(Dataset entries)
--
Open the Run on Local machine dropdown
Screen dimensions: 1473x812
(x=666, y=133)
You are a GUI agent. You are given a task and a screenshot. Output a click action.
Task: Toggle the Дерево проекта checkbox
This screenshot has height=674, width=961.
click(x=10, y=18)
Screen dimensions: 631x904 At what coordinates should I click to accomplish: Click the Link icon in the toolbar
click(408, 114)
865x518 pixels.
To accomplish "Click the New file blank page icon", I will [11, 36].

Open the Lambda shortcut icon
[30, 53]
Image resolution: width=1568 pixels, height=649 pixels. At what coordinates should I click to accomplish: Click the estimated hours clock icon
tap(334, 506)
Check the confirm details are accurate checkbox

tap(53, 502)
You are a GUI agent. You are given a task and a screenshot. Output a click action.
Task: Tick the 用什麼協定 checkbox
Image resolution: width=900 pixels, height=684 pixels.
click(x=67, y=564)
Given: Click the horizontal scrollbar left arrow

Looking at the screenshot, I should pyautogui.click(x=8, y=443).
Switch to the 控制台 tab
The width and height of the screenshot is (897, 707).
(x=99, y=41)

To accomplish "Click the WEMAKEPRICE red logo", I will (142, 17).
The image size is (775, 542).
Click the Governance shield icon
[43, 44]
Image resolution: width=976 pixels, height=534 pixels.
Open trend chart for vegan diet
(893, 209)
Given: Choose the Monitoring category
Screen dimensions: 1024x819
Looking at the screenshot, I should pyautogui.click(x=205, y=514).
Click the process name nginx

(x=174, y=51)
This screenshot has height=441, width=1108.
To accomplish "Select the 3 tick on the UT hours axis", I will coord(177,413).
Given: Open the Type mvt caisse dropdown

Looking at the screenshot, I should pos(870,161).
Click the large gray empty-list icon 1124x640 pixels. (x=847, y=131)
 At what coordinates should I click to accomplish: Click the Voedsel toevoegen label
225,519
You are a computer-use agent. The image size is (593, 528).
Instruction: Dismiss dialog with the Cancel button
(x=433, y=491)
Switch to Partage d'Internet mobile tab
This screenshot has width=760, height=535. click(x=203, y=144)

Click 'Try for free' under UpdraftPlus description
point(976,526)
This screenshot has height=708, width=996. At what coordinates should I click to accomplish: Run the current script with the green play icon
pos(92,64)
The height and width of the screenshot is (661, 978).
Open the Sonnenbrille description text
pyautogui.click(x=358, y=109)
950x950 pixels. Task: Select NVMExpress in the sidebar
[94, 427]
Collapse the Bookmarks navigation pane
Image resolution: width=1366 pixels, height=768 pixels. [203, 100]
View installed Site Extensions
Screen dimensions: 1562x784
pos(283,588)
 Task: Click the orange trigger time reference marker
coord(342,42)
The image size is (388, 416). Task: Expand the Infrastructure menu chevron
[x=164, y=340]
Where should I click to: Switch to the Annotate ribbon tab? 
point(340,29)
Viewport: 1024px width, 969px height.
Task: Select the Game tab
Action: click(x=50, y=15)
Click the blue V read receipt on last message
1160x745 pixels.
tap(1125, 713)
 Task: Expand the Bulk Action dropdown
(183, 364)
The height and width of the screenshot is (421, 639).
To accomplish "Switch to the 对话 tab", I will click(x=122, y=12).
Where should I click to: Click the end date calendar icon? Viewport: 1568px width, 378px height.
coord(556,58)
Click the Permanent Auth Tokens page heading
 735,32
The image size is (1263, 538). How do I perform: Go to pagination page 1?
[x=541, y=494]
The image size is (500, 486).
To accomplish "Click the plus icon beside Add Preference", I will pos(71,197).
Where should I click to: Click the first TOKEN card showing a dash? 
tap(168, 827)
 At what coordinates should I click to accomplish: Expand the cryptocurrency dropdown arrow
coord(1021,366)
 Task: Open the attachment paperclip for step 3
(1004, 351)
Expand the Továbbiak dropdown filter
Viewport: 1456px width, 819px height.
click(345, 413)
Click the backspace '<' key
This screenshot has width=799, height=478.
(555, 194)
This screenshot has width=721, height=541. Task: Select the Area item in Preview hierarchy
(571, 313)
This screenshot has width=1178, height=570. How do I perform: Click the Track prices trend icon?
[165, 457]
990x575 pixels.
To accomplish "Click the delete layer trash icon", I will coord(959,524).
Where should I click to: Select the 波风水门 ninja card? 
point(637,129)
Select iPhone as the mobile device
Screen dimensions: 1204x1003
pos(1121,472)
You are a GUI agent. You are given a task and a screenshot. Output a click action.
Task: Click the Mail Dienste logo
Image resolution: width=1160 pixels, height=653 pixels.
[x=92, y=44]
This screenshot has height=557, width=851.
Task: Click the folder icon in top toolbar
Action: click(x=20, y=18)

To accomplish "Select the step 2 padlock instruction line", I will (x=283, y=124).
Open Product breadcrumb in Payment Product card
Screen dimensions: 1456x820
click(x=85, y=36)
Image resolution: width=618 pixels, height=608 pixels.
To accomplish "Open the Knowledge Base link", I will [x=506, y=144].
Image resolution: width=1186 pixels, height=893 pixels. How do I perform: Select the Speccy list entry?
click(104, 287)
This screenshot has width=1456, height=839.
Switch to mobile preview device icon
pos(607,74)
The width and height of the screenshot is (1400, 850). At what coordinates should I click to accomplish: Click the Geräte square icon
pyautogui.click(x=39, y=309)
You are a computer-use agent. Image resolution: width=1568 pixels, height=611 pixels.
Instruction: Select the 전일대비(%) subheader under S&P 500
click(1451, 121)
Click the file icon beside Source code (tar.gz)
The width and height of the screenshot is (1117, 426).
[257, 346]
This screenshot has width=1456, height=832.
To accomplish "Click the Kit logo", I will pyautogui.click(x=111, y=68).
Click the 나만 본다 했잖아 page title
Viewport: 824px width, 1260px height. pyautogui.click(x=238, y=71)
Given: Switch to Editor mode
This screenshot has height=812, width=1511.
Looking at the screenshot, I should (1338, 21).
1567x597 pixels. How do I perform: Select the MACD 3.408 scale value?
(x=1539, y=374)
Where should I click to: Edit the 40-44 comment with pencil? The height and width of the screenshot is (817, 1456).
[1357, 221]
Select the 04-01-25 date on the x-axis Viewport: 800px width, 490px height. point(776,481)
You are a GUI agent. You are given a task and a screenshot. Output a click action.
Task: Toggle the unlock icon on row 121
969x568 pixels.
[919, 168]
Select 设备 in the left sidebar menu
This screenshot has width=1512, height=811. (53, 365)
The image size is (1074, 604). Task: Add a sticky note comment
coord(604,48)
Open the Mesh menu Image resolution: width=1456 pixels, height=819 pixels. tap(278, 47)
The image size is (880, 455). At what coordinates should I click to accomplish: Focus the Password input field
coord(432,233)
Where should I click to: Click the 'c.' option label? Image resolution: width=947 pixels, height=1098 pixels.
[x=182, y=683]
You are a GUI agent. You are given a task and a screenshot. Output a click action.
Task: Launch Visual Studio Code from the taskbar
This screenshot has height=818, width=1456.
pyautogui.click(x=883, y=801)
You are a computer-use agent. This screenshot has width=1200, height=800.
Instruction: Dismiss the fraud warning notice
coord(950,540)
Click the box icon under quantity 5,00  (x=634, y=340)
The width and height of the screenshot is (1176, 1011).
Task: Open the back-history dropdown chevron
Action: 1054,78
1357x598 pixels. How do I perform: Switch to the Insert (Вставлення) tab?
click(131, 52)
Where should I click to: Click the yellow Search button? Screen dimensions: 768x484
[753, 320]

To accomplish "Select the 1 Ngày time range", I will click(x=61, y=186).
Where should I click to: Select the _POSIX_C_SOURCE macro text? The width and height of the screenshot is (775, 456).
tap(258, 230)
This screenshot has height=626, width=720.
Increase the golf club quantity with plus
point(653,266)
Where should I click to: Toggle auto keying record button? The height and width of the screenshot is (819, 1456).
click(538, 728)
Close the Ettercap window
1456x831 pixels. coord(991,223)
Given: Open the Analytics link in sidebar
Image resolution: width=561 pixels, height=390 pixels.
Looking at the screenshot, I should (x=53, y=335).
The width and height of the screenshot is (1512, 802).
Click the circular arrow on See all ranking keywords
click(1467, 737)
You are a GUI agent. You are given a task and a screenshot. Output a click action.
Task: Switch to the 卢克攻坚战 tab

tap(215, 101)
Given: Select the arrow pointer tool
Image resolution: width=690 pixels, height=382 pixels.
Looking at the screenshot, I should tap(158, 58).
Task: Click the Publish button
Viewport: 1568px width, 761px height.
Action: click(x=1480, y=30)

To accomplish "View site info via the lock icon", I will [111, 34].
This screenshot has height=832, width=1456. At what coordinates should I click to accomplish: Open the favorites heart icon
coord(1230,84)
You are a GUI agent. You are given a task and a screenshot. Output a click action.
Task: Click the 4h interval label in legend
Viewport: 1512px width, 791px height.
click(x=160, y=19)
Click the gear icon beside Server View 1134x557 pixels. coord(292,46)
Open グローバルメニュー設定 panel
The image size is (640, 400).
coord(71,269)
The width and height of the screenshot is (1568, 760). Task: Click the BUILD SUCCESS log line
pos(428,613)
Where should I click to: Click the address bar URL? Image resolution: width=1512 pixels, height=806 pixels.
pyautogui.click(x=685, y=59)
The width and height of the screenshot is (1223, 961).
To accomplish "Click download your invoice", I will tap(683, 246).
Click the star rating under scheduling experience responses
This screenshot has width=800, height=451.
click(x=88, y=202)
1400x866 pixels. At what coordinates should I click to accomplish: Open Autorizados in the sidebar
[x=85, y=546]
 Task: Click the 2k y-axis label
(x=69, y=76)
--
## Problem description
Output the records again line for line, from their first line through the line containing "tap(53, 502)", with both ends included. Stop after that line.

## Finished exercise
Open the Run on Local machine dropdown
Screen dimensions: 1473x812
(x=666, y=133)
You are a GUI agent. You are given a task and a screenshot. Output a click action.
Task: Toggle the Дерево проекта checkbox
This screenshot has height=674, width=961.
click(x=10, y=18)
Screen dimensions: 631x904 At what coordinates should I click to accomplish: Click the Link icon in the toolbar
click(408, 114)
865x518 pixels.
To accomplish "Click the New file blank page icon", I will [11, 36].

Open the Lambda shortcut icon
[30, 53]
Image resolution: width=1568 pixels, height=649 pixels. At what coordinates should I click to accomplish: Click the estimated hours clock icon
tap(334, 506)
Check the confirm details are accurate checkbox

tap(53, 502)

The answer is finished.